Clown loach, best in pairs (or more) they eat and eat and eat, our problem solved. : victory:


----------



## goldie1212 (Mar 5, 2010)

zenazoo said:


> Clown loach, best in pairs (or more) they eat and eat and eat, our problem solved. : victory:


clown loach, great for 5-6ft tanks or larger, a complete no-no for anything smaller. they reach a foot long, are big chunky fish, and need to be in groups of 5-6 at least to be happy.


----------



## gazz (Dec 9, 2006)

asm1006 said:


> Right had enough LOL
> The invasion of the snail brigade is really peeing me off.
> 
> I have columbian tetra
> ...


To kill a snail you need a snail :2thumb:. The Assassin snail eats other species of snails. And unlike most snail, Assassin snail aren't hermaphrodites like most snails. So for Assassin snails to breed you need a male and a female snail, So if you buy a two Male or a two female Assassing snails they will eat all the pest snail and not breed them self. How ever Assassing snails mature slowly and only lay ONE egg a MONTH :2thumb:. And most likey the egg will get eaten by the tank fish anyway.
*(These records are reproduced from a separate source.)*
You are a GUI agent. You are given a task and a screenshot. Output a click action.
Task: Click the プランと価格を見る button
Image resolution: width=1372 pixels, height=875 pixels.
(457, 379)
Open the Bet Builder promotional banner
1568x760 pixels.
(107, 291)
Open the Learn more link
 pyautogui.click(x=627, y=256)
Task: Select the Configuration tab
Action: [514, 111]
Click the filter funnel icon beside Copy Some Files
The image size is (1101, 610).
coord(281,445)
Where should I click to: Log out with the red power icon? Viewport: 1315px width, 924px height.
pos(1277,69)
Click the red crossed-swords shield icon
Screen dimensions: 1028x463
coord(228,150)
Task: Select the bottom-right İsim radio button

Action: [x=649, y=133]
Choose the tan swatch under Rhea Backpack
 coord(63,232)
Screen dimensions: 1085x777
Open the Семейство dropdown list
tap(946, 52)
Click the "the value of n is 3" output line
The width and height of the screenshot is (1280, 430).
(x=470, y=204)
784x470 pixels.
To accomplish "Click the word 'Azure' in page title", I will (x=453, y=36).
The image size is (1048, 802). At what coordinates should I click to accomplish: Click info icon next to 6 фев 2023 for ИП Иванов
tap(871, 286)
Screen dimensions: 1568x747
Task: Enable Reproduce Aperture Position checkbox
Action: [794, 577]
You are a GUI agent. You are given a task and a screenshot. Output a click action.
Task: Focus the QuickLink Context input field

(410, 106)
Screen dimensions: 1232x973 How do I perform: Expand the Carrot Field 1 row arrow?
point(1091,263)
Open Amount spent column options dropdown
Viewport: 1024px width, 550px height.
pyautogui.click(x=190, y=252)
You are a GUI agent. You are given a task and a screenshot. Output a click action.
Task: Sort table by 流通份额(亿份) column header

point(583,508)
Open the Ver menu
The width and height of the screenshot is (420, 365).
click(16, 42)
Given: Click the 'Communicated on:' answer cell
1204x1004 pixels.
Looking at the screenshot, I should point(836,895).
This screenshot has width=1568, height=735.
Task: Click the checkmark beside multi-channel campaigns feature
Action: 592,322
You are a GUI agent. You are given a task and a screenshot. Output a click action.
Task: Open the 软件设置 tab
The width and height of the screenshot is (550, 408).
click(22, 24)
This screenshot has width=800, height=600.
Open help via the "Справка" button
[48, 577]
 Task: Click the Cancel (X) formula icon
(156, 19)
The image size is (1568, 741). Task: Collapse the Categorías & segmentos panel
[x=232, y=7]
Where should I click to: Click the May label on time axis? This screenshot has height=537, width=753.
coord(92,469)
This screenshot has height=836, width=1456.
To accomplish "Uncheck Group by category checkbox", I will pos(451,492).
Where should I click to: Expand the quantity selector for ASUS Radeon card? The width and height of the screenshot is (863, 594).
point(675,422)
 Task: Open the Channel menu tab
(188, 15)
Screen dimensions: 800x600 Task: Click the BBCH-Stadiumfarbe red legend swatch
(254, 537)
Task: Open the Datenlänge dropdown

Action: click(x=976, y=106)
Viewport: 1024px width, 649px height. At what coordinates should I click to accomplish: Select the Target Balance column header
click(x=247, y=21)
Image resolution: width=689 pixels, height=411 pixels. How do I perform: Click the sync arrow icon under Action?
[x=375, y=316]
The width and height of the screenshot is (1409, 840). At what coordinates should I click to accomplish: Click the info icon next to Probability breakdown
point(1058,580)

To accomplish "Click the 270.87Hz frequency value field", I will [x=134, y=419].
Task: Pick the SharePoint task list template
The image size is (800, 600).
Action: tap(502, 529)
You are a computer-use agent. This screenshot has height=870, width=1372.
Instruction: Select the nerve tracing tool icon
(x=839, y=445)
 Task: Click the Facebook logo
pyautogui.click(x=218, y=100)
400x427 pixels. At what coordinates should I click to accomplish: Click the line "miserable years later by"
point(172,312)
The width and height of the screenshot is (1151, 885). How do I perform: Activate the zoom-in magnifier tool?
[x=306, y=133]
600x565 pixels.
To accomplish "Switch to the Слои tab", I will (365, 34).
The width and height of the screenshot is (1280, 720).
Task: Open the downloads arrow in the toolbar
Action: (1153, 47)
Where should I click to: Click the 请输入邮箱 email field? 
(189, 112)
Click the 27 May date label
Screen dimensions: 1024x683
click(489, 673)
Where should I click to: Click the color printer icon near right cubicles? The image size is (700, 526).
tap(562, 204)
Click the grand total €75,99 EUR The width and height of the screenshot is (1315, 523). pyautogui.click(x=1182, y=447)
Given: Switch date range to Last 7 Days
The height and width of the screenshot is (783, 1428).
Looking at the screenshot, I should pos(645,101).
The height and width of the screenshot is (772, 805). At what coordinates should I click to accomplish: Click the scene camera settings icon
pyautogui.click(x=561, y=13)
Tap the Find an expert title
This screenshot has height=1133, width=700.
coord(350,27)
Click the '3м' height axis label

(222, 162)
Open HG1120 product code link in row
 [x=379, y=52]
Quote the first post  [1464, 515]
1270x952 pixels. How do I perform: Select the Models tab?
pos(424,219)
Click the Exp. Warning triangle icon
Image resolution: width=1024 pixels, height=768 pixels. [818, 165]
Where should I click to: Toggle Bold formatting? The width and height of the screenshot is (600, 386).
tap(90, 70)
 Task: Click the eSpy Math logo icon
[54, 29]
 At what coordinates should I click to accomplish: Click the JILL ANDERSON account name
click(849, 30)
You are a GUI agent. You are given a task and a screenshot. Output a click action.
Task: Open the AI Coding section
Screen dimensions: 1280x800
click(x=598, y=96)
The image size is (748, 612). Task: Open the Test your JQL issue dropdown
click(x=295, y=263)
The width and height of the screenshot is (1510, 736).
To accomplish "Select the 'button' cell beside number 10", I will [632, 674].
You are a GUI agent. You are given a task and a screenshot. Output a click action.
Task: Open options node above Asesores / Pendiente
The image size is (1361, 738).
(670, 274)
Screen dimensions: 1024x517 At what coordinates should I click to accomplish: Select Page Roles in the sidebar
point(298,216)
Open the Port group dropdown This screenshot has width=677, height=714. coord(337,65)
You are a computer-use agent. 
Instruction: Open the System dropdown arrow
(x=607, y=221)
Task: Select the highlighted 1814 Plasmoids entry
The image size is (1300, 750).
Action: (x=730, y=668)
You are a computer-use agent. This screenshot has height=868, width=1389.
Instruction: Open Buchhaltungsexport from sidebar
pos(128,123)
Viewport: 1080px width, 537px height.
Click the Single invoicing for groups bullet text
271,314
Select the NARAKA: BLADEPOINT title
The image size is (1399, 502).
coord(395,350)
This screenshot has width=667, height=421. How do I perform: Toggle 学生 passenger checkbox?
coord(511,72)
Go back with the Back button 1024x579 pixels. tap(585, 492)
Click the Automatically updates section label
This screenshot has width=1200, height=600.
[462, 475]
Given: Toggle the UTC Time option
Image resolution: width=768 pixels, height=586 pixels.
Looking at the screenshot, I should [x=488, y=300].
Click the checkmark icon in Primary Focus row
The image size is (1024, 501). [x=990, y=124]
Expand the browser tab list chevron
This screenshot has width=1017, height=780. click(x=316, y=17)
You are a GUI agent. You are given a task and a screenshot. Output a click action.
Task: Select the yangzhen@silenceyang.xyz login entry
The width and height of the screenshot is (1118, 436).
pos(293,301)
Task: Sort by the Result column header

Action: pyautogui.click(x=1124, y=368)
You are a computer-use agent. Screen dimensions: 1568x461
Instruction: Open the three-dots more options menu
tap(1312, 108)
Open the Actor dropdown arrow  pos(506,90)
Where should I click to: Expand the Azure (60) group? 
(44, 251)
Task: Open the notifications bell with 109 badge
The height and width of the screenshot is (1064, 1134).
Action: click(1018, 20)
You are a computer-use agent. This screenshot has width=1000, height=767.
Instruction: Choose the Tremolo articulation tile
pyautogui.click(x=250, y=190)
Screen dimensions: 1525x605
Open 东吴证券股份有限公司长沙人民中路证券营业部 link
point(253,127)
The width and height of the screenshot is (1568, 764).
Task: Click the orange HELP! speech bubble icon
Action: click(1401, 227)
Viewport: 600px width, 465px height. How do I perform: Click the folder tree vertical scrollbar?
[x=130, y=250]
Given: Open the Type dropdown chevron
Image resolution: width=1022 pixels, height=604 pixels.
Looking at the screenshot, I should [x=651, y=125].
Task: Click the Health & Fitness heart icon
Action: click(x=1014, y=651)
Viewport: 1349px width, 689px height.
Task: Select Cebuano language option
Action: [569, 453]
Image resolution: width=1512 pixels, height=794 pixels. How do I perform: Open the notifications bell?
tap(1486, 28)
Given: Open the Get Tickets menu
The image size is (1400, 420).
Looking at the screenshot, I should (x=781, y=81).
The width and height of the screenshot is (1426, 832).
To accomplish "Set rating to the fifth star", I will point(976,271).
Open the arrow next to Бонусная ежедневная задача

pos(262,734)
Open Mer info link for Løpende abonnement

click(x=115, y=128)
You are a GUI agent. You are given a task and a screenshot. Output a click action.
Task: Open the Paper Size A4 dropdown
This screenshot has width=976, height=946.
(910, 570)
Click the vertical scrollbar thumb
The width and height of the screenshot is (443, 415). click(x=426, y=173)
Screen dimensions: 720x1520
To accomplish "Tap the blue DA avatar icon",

So you are very unlikly to get over run by Assassin snails even if you do end up with a male and female pair.
YouTube - Anentome Helena in action


----------



## RhianB87 (Oct 25, 2009)

Do they eat adult snails?

they are quite pretty actually, tempted to get some to try in my tank but wouldnt I need loads to have any real affect?


----------



## gazz (Dec 9, 2006)

FallenAngel said:


> Do they eat adult snails ?.


They can but if you have big snails you may need a group of assassin snails.
YouTube - Anentome Helena Hunt


----------



## gazz (Dec 9, 2006)

Assassin snails on ebay :2thumb:.
assassin snails items - Get great deals on Home Garden, Crabs Snails items on eBay UK!


----------



## goldie1212 (Mar 5, 2010)

just a quick note, 1 egg per month not exactly true, the amount they lay depends on how many snails they have to eat. we put in 3 assassin snails, and they were laying around 10 eggs per week and that was just the ones we saw on the silicone seams, under the driftwood we found many many more. they wont breed as fast as the pest snails though. definately your best bet i think.


----------



## asm1006 (May 5, 2007)

Thanks for all the help - am on a mission!: victory:


----------



## clw71 (Apr 17, 2010)

ive had 2 clown loach in my community tank now for 18 months now, id say my tank is a medium 200litre/44uk and they have only grown to about 3 inches now, not a fast growning fish like some, ie gourami,silver dollars etc.
But it depends on the size of the tank, if you put live plants in thats were you most likely got them from and if you use an external filter the snail eggs will be in that too.


----------



## asm1006 (May 5, 2007)

I made the mistake of giving them plants from 'granny's pond':whistling2::lol2:

how would I get rid of eggs from the external filter?


----------



## thalie_knights (Jan 19, 2007)

i feel your pain..we had hundreds..we got loaches - did nothing....assassin snails - did nothing....in the end i turned out the lights for 1 hour in the eve, put in a huge slice of lettuce..aaaaaall the snails went to the lettuce..and then they got 'disposed of'..within a few weeks problem dramatically curbed :2thumb:


----------



## asm1006 (May 5, 2007)

Bless-lol
Shall do that tonight then
Just sifted the sand....blimey I shallpost a piccy later lol


----------